↓↓↓

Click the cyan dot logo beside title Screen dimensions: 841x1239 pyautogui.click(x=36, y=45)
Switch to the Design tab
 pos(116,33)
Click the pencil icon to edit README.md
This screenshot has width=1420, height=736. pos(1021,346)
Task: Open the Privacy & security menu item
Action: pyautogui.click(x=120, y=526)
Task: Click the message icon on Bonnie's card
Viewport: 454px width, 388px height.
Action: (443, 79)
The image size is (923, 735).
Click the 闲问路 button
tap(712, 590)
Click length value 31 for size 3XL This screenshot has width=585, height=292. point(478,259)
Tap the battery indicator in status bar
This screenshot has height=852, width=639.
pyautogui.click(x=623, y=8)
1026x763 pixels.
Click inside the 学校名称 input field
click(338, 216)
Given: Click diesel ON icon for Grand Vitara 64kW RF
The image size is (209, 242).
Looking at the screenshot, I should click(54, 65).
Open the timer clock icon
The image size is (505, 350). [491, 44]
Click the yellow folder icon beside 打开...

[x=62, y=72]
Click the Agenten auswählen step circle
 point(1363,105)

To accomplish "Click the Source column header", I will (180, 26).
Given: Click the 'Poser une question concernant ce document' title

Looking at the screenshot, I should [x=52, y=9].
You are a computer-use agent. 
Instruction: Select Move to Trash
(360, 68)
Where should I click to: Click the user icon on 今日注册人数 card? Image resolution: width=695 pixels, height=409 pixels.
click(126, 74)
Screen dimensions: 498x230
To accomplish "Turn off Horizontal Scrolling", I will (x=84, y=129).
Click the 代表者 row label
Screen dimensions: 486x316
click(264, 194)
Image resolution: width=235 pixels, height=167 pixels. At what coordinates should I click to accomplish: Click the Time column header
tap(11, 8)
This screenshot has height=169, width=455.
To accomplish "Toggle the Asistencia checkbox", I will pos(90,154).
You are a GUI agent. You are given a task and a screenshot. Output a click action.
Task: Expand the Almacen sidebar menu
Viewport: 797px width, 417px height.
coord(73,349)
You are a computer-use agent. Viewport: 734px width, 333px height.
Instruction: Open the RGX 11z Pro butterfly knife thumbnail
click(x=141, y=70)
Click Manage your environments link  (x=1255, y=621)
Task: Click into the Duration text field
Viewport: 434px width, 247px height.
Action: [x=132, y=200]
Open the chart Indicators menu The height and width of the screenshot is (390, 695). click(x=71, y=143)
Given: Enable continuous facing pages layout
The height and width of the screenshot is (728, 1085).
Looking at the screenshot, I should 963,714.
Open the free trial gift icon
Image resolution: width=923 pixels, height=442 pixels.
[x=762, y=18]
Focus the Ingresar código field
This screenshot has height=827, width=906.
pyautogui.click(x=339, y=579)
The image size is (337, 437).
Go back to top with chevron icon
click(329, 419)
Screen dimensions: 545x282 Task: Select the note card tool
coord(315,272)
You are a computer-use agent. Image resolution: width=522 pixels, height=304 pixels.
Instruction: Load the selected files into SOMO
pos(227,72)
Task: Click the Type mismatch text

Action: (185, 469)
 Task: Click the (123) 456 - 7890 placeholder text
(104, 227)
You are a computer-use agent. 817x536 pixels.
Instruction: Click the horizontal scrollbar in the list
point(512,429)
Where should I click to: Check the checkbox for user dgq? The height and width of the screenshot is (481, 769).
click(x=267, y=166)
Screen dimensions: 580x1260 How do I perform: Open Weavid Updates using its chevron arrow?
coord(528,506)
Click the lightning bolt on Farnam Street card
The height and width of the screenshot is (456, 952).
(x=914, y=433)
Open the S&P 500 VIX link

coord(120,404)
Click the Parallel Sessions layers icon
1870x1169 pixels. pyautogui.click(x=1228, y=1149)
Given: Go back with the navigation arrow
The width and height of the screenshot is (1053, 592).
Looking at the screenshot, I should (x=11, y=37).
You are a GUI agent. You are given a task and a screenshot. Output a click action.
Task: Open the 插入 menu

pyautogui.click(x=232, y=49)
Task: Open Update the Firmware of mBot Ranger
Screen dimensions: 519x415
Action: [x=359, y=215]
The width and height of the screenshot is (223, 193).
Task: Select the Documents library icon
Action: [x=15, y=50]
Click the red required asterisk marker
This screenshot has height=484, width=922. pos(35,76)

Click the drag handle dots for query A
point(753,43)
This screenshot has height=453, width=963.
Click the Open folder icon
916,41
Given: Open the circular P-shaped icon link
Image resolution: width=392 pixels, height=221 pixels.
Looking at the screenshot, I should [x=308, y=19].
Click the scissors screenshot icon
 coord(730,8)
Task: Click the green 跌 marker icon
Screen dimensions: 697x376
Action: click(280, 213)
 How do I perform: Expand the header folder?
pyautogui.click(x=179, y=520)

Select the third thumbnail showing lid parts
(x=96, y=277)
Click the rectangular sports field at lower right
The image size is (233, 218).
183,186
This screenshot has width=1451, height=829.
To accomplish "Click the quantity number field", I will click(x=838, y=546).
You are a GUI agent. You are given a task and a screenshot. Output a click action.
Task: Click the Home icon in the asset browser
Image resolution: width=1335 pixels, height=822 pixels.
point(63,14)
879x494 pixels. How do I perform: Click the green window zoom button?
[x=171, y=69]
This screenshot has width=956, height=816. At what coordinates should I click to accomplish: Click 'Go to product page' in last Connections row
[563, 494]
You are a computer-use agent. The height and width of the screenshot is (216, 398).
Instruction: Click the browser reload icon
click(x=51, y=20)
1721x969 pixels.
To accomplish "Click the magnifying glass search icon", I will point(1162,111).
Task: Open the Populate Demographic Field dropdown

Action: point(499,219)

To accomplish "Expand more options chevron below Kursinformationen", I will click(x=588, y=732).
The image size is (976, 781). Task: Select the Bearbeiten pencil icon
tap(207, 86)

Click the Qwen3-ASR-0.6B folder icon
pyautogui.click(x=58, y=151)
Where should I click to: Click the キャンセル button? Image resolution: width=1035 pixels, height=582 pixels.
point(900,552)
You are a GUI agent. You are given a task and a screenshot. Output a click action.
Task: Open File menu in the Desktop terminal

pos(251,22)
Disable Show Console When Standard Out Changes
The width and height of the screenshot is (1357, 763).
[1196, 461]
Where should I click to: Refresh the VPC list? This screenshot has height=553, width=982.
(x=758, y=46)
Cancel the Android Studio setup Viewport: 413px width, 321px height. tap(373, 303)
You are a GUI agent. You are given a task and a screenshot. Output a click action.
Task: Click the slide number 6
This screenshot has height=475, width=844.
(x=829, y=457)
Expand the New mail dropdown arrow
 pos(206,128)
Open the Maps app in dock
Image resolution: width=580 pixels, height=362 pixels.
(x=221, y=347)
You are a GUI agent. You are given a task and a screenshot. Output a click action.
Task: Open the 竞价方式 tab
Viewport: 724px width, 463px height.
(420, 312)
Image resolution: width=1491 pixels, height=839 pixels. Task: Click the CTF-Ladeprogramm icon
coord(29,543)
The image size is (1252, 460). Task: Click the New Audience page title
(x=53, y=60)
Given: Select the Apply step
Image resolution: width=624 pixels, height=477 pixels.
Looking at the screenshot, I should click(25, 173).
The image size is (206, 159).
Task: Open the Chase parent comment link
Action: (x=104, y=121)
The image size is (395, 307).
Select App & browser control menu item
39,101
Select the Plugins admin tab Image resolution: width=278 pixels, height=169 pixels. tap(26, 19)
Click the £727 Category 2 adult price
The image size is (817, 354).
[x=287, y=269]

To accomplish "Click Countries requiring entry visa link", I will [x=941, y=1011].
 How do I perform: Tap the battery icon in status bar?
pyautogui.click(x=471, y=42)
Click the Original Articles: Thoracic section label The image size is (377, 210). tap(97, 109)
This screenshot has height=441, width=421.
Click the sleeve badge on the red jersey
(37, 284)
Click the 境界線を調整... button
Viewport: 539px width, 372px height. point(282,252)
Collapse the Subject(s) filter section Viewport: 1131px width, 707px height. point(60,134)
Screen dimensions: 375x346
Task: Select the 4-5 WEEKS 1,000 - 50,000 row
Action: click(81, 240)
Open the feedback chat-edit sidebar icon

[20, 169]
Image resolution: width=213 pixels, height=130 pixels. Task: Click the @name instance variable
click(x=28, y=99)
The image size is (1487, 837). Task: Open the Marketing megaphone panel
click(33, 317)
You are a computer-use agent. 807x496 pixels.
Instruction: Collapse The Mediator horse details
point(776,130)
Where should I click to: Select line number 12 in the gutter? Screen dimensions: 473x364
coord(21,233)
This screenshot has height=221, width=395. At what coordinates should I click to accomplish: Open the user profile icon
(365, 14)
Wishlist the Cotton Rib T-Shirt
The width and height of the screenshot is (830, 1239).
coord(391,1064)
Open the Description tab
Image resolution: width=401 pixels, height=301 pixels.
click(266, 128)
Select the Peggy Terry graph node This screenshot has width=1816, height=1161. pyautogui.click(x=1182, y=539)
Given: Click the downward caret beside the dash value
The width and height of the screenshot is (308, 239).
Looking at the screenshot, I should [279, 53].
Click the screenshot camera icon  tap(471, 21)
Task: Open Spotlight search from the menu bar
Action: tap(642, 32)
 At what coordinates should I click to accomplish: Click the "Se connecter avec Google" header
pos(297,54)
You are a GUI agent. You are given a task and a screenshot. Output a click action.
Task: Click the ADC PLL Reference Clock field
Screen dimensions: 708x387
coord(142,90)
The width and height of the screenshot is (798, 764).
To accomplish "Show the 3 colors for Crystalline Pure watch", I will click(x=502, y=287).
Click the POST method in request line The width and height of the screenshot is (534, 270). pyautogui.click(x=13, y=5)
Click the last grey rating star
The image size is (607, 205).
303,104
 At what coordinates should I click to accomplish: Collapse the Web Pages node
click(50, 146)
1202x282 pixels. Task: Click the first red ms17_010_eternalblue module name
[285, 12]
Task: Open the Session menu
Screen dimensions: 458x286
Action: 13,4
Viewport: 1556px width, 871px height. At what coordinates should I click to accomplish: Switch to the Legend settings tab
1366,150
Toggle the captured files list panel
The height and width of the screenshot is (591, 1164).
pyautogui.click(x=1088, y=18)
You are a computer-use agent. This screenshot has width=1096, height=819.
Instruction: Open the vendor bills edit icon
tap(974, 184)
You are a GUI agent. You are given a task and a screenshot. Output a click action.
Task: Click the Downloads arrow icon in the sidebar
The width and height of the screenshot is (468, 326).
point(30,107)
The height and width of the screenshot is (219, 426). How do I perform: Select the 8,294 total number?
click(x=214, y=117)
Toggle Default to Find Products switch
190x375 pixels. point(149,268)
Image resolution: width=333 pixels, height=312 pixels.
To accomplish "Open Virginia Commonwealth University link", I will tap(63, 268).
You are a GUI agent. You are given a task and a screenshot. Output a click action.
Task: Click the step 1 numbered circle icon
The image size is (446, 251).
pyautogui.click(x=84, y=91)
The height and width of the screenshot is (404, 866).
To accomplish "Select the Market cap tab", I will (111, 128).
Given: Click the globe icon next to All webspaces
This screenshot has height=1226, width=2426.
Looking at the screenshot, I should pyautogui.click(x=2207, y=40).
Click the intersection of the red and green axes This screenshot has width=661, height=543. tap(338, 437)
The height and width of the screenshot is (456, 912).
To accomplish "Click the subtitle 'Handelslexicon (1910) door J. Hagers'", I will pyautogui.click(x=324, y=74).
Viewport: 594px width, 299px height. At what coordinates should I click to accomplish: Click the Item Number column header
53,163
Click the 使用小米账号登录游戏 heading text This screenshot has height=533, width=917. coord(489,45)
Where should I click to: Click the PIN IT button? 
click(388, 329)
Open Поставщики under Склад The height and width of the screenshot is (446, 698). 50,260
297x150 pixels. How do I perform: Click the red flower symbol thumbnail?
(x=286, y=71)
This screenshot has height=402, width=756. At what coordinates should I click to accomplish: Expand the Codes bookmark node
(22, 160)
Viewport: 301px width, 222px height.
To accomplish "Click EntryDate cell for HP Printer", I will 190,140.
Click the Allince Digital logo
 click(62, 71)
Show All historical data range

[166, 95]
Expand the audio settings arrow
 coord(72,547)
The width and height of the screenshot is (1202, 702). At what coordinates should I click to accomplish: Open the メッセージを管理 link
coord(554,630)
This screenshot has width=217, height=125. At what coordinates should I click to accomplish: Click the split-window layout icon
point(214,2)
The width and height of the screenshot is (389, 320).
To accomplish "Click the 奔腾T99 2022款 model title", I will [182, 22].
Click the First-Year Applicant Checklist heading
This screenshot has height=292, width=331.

↑↑↑

**EXERCISE DIRECTIONS**:
Could you put the entries from the line with "Given: Click the 'Poser" to the line with "I will pos(90,154)." into a JSON list of strings, one string per line, leaving out blank lines?

**TASK RESULT**:
[
  "Given: Click the 'Poser une question concernant ce document' title",
  "Looking at the screenshot, I should [x=52, y=9].",
  "You are a computer-use agent. ",
  "Instruction: Select Move to Trash",
  "(360, 68)",
  "Where should I click to: Click the user icon on 今日注册人数 card? Image resolution: width=695 pixels, height=409 pixels.",
  "click(126, 74)",
  "Screen dimensions: 498x230",
  "To accomplish \"Turn off Horizontal Scrolling\", I will (x=84, y=129).",
  "Click the 代表者 row label",
  "Screen dimensions: 486x316",
  "click(264, 194)",
  "Image resolution: width=235 pixels, height=167 pixels. At what coordinates should I click to accomplish: Click the Time column header",
  "tap(11, 8)",
  "This screenshot has height=169, width=455.",
  "To accomplish \"Toggle the Asistencia checkbox\", I will pos(90,154)."
]